**YOUR ASSIGNMENT:**
Transcribe the records below exactly, from their first line through the line containing "Task: Click the 添加供应商 button". Omit every line after it.
SOURCE RECORDS below:
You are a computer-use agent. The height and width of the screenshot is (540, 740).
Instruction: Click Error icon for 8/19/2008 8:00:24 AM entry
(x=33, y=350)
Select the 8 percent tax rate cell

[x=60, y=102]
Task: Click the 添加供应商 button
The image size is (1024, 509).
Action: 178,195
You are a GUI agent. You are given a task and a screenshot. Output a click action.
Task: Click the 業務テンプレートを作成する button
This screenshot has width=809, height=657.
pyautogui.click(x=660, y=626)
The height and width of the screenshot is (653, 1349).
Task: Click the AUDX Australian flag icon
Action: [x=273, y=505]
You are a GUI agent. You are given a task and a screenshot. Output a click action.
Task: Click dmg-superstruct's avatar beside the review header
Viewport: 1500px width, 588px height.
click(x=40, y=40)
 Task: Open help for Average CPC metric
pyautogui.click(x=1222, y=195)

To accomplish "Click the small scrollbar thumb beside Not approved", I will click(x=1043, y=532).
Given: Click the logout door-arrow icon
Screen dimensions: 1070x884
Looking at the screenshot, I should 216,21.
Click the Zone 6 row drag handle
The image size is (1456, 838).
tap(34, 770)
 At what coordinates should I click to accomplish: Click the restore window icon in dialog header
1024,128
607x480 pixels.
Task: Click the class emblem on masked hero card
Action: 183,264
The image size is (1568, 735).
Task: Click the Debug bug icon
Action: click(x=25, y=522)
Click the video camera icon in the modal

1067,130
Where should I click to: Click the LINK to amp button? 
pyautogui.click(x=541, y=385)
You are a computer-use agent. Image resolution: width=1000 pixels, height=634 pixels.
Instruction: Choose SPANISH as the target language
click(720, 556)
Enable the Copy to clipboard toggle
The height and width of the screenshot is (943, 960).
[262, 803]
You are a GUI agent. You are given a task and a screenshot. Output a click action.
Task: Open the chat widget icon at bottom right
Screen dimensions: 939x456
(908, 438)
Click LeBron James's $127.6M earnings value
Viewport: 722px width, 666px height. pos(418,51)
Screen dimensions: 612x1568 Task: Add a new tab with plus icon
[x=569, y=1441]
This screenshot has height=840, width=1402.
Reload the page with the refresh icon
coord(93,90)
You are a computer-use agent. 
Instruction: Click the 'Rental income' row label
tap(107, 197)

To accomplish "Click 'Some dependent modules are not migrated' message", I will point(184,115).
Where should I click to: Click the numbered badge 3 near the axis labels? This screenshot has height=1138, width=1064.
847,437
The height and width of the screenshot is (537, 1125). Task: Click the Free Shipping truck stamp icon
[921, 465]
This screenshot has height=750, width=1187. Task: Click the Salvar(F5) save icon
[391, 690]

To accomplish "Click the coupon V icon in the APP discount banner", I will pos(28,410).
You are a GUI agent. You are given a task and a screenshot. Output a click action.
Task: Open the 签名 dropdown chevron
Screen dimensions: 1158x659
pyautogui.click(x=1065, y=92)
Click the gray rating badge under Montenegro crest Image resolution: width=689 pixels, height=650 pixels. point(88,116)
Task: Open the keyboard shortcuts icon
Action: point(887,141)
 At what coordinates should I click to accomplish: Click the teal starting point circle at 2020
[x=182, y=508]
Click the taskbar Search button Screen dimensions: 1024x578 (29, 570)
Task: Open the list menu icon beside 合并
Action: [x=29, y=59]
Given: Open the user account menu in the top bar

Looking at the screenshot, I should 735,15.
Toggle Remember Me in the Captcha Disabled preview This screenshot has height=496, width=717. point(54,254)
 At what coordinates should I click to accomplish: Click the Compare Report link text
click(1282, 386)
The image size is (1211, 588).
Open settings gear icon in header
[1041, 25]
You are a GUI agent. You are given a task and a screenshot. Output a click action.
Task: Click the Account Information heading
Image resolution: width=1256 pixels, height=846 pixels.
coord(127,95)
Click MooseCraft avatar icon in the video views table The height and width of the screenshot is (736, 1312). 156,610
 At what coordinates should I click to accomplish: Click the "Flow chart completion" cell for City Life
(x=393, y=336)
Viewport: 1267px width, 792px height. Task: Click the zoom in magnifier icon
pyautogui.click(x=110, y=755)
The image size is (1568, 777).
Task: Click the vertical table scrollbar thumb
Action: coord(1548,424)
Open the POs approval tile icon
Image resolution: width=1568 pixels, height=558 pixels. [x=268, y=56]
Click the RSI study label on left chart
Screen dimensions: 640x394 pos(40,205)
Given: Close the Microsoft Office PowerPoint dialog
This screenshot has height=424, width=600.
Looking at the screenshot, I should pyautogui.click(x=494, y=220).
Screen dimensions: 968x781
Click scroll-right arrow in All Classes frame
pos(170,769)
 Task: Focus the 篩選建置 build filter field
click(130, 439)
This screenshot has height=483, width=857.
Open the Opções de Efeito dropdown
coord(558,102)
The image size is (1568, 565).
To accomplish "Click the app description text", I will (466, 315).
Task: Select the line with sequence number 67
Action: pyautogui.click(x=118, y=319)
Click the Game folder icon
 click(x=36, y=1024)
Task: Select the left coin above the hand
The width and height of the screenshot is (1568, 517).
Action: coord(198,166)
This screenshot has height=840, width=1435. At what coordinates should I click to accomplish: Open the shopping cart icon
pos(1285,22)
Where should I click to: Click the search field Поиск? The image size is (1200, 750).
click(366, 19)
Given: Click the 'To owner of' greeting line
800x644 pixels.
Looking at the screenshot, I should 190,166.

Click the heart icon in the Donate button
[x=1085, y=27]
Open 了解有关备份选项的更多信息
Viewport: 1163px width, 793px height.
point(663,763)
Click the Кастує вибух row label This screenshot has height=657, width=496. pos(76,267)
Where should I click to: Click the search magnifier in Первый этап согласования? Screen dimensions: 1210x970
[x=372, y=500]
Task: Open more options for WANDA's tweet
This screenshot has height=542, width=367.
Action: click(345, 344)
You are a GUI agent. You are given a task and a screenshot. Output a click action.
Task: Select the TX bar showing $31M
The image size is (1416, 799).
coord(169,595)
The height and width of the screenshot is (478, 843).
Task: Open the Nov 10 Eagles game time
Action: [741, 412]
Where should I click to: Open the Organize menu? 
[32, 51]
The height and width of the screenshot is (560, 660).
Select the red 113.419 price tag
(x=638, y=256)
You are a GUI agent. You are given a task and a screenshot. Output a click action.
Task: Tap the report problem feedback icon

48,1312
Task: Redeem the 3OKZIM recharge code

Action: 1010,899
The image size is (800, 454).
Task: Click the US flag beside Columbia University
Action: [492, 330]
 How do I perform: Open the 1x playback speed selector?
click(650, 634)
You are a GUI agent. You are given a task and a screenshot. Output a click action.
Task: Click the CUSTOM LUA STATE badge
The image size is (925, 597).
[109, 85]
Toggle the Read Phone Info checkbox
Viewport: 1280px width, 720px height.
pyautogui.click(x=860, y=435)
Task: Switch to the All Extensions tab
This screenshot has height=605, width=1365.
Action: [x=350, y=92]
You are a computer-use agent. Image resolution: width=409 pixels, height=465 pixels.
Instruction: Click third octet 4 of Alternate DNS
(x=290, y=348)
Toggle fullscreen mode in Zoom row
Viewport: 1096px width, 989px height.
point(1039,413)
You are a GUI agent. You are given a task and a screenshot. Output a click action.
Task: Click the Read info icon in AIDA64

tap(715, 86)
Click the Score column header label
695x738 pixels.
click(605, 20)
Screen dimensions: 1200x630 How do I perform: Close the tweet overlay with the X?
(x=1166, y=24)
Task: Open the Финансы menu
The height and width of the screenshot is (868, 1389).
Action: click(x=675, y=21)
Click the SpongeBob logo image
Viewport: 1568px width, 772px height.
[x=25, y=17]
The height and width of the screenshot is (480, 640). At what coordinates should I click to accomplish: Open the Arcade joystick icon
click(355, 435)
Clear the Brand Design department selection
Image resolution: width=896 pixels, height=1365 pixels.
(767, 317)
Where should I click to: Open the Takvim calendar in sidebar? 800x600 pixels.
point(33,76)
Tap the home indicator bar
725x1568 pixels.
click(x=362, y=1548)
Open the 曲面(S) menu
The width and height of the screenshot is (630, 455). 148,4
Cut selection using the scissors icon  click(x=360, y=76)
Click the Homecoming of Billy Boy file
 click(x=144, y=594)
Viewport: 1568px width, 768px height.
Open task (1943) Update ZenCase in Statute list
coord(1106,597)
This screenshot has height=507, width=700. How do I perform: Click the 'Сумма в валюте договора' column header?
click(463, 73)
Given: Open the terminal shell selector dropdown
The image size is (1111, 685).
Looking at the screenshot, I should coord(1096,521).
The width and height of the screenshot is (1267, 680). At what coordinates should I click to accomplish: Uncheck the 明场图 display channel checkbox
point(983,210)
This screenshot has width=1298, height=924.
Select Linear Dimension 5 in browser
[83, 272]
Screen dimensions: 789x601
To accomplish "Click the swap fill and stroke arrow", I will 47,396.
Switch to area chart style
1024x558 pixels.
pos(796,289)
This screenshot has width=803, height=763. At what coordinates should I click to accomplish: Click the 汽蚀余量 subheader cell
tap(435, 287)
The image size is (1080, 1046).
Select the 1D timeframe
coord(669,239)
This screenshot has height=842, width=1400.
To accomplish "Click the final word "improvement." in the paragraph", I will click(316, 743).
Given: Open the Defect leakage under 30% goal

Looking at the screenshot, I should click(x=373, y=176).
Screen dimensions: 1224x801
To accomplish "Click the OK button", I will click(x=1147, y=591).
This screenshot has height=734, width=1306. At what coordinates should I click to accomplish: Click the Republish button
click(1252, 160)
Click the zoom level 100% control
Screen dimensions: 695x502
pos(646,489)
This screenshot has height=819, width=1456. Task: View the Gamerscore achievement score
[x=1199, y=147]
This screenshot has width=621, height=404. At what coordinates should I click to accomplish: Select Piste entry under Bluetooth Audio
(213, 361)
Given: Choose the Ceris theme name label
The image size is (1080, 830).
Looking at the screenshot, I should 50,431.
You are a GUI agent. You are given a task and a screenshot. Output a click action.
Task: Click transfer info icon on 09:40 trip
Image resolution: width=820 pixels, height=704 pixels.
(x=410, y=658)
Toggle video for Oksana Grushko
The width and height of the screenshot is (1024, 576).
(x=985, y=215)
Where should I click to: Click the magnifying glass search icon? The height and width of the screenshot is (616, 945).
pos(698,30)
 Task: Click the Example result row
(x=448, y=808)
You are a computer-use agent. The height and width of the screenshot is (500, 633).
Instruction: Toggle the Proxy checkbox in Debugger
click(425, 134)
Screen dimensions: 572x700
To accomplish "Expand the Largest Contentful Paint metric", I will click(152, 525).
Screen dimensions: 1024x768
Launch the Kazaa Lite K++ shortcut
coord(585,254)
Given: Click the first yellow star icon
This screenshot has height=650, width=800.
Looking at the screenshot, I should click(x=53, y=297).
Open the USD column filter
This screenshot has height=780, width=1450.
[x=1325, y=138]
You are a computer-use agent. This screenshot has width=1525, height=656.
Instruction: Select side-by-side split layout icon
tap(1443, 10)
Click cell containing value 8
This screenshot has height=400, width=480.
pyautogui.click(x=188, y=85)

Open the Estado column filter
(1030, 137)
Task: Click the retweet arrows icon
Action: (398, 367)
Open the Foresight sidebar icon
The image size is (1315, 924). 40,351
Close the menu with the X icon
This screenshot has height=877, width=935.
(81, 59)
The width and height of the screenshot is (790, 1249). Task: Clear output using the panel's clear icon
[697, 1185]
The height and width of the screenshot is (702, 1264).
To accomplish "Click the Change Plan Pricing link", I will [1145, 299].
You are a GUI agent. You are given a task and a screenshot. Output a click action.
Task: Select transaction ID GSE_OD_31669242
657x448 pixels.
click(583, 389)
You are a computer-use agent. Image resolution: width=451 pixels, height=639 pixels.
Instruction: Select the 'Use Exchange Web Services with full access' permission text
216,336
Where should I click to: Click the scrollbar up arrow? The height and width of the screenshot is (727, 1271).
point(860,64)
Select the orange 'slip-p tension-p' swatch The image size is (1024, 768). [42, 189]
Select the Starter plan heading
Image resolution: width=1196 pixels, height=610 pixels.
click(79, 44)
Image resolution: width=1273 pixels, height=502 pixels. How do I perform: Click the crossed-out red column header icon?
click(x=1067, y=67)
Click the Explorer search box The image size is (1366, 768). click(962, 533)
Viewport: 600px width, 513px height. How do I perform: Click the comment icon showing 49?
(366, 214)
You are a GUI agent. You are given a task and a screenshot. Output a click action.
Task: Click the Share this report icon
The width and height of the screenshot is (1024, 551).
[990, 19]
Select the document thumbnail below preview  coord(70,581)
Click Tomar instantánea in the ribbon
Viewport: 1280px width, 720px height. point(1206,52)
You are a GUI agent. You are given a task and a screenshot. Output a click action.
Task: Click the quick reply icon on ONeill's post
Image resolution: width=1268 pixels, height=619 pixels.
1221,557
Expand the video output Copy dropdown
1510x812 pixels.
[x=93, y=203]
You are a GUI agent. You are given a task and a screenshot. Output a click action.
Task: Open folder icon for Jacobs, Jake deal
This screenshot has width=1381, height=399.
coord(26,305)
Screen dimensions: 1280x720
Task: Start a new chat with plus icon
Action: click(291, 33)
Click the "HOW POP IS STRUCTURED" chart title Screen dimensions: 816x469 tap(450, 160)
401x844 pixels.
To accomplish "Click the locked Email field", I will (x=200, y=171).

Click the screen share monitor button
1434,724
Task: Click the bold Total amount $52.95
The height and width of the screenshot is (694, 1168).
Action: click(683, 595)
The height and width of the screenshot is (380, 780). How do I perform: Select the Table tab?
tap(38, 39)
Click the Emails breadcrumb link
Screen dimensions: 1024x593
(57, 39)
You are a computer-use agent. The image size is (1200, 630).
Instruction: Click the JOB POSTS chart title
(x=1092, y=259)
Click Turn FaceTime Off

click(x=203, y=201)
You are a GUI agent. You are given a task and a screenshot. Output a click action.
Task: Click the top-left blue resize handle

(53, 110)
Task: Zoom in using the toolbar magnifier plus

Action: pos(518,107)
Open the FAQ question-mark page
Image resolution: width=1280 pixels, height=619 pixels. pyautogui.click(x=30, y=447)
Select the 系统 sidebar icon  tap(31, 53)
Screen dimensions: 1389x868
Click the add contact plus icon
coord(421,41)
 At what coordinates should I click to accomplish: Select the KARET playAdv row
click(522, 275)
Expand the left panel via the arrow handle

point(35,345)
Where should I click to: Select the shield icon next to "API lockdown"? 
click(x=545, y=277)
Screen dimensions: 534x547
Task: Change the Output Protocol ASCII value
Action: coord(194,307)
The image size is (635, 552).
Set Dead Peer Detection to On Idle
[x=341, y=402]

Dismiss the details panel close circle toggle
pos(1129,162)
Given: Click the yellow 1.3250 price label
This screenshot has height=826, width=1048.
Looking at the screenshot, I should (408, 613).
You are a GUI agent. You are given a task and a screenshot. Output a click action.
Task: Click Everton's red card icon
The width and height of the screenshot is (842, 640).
End of SOURCE RECORDS.
**ANSWER FOR THIS EXERCISE:**
You are a computer-use agent. The height and width of the screenshot is (540, 740).
Instruction: Click Error icon for 8/19/2008 8:00:24 AM entry
(x=33, y=350)
Select the 8 percent tax rate cell

[x=60, y=102]
Task: Click the 添加供应商 button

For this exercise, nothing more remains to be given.